If all goes well, your U-matrix superimposed with the most active units for each training sample should (qualitatively) look like the lower-right image on [Wikipedia](https://en.wikipedia.org/wiki/Self-organizing_map#/media/File:SOM_of_Fishers_Iris_flower_data_set.JPG).

In [None]:
# Keep this seed
np.random.seed(2)

som_sz = (70, 70)
n_features = 4
n_epochs = 4

# Your code here

markers = ['o','s','D']
colors = ['b','g','r']

# Your code here

### 3k. Questions

**Question 3**: Explain what the above visualization is showing us. Why does the plot look different than Iris scatter plots like you're used to seeing? 

**Question 4**: Copy the plot with default hyperparameters into a separate cell (or save it in your project folder). How do the following affect the structure of the U-matrix?
- Number of epochs
- learning rate
- Gaussian neighborhood sigma
- SOM grid size

**Question 5**: Change the random seed. Does it matter that the clusters may jump around? **Explain why**.

**Question 6**: What does the dark band mean? What does it tell us about the data?

**Answer 3**: 

**Answer 4**:

**Answer 5**: 

**Answer 6**:

## Task 4: Visualize IMDb word embeddings as a word cloud

### 4a. Load word embedding vectors

Run the cell below to load the Skip-gram word embeddings and the associated word strings.

REQUIRED TASK >> Carry on the self-organizing map notebook from its last sentence, the one about loading the Skip-gram word embeddings.

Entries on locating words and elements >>
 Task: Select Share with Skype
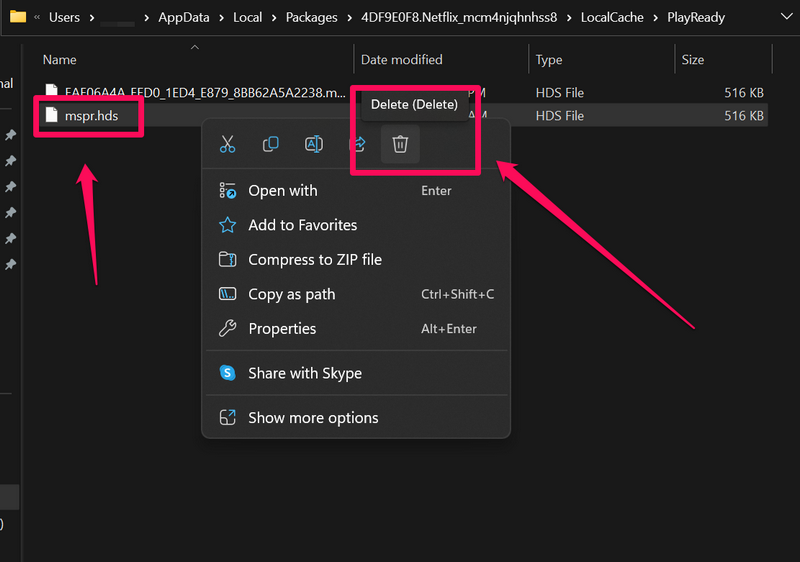304,373
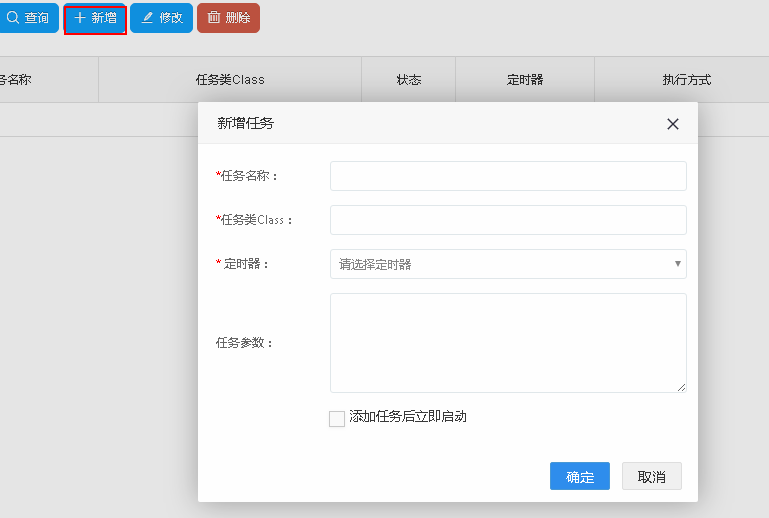769x518 pixels.
Task: Click the pencil icon on 修改 button
Action: click(x=148, y=18)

OUTPUT BELOW >>
In [None]:
word_vectors = np.load('results/imdb_word_vectors.npy')
word_strings = np.load('results/imdb_word_strings.npy')
print(f'Loaded {len(word_vectors)} word embedding vectors and {len(word_strings)} words.')

### 4b. Train SOM on word embedding vectors

Below, train a new SOM on the word vectors. Training should take around 1 minute or less with the following suggested hyperparameters to get you started:
- 100x100 size
- 50 epochs
- Initial learning rate of 3 with a decay rate of 0.9999.
- Initial Gaussian neighborhood standard deviation of 100 with a decay rate of 0.9999.

After training, create a grayscale heatmap of the U-matrix with a colorbar like you did for Iris (don't superimpose the data samples). You want to check and make sure that the U-matrix has structure to it (not look like salt-and-pepper pixel noise or be completely black/white/gray).

**Notes:**
- You are encouraged to experiment with the hyperparameters, the above values are starting points. *A more detailed investigation could be an extension.*
- Training can be much, much slower if you have used for loops in the core algorithm (methods called on every iteration of SGD). If you're unable to do this, reduce the SOM grid size and/or number of training epochs, but be aware that your results may not be as good.

In [None]:
# Keep this random seed
np.random.seed(0)

# Your code here

### 4c. Produce IMDb review word cloud

Run the following code to generate the word cloud. This is similar to what you did for Iris, except rather than showing colored plot markers, we are displaying the word at the position of its BMU in the SOM grid.

Feel free to adjust the number of words visualized, font size, and the random offset of each BMU to help reduce words being plotted on top of each other.

In [None]:
# np.random.seed(0)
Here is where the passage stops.